> _Records for this exercise_:
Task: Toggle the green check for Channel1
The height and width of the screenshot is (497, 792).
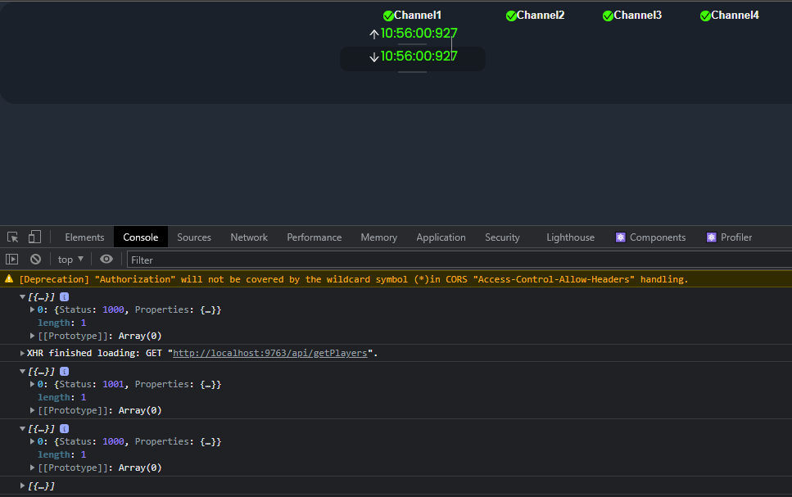Action: click(x=388, y=16)
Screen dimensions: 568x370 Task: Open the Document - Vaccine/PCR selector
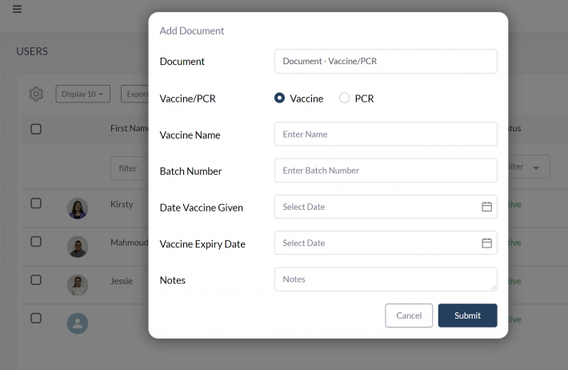[x=386, y=62]
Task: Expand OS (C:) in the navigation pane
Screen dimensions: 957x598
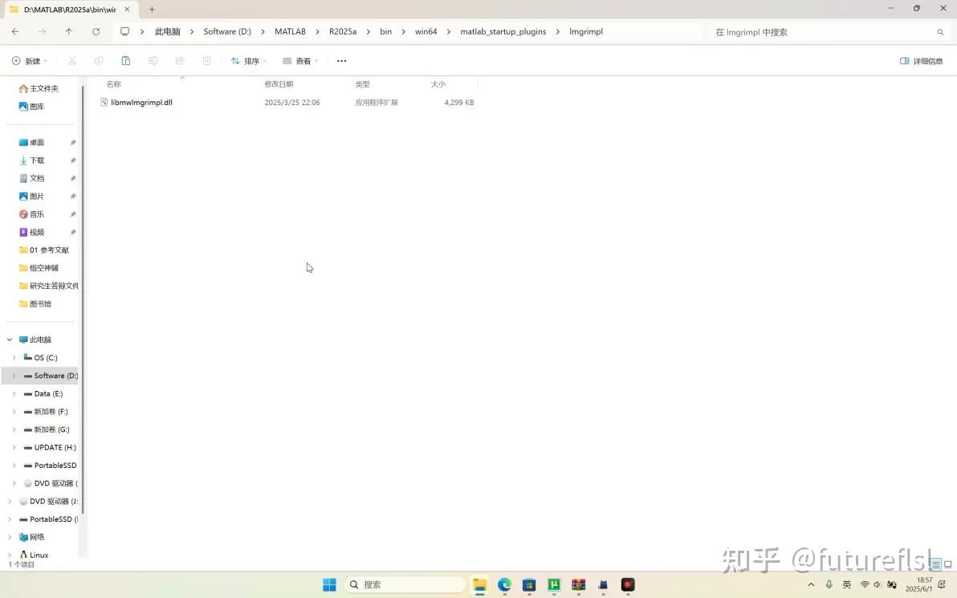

> _Your objective_: Print the data above in full and exactly as it appears, skipping the pictures.

> _Output of the exercise_:
Task: Toggle the green check for Channel1
The height and width of the screenshot is (497, 792).
Action: click(x=388, y=16)
Screen dimensions: 568x370 Task: Open the Document - Vaccine/PCR selector
[x=386, y=62]
Task: Expand OS (C:) in the navigation pane
Screen dimensions: 957x598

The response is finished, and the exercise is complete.